The Duke of Westminster’s tax avoidance also points to a troublesome trap: The very characteristics of wealth inequality that make it so corrosive simultaneously make it so difficult to solve. There is no magic wand; it is precisely because wealth generates political power that it is so difficult for radical progressive politicians to get elected. But even putting this hurdle aside, there remains the problem of reversibility: a future government can easily dismantle everything that a progressive government is able to achieve by reconfiguring the fiscal state. It is a major political project to create a significant change in the functioning of the tax system. And even if won, such a victory would be relatively fragile, unless other things could be changed to disperse economic and political power. This is why the fiscal response to inequality can only be part of a larger story.

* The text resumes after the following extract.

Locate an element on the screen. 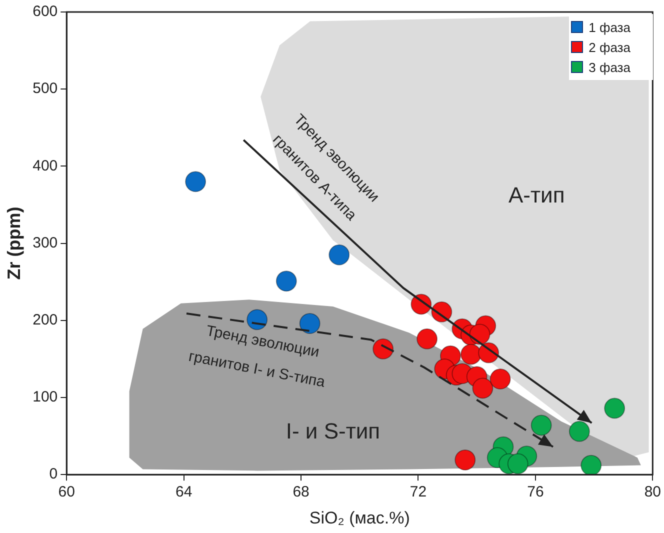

Despite being defeated in the December 2019 general election, Britain’s recent Labor Party platform provides a powerful model of what this sort of institutional shift in economic thinking might look like. Labour’s 2019 manifesto presented a comprehensive vision that sees the use of the tax system as one tool among others, while also seeking to strengthen the bargaining position of trade unions, reform corporate governance and create – as a new type of institution – “Inclusive Ownership Fund” giving workers in large corporations a share of capital returns and a voice in decision-making.

An overhaul of the tax system would be relatively fragile unless other things could be changed to disperse economic and political power.

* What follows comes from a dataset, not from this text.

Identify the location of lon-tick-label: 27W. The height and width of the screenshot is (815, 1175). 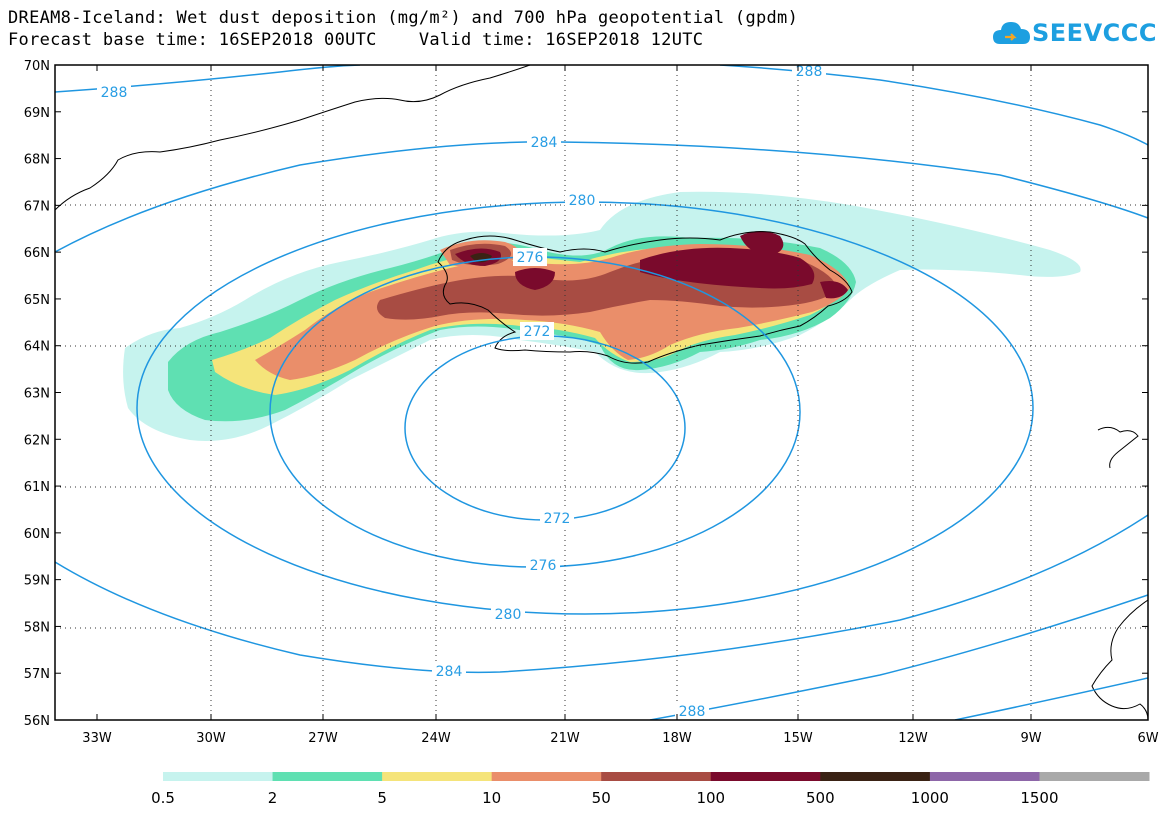
(323, 738).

These kinds of deep structural changes would transform the day-to-day functioning of the economy, rebalancing power between workers and employers. And, more importantly, these structural reforms would not be as easily reversible as changes to the tax code. Institutional changes can be part of everyday life, having the ability to create the conditions for their own support, beyond the fragility of excessive dependence on taxation. That is why, to take an American example, Bernie Sanders’ adoption of a version of the Inclusive Ownership Fund proposal is at least as important as his proposals on wealth taxation as part of a new deal. economic. And that’s also why Piketty, in his new book Capital and ideologyplaces its proposals for wealth and inheritance taxation within a broader set of proposals aimed at creating a form of 21st century “participatory socialism”, involving the reorganization of corporate governance and the creation of a new economic architecture that disperses power within economic institutions.

It is not so much a question of criticizing the work of Zucman and Saez as of identifying its important limits: I am sure that they will agree that taxation can only do part of the job of restructuring the balance of power in the within our economies. But the fact is that wealth inequality is more than a matter of public policy options. It is a political problem that requires a political solution, a collective political project to restructure our unequal societies. The hard work of building forms of checks and balances against the power of the rich is a long task and one that must be carried out at all levels and in all localities. It is about creating unions in the workplace and strengthening local democratic institutions capable of defending the interests of citizens to the detriment of the interests of capital. It is a struggle that must necessarily take several forms. An essential part of this larger project is to show with clarity and confidence, as Zucman and Saez do, that the tax system can be reconfigured to help create a fairer society – that we don’t need to accept dismal orthodoxies that cannot imagine an economy that frees itself from the disfiguring effects of extreme inequality.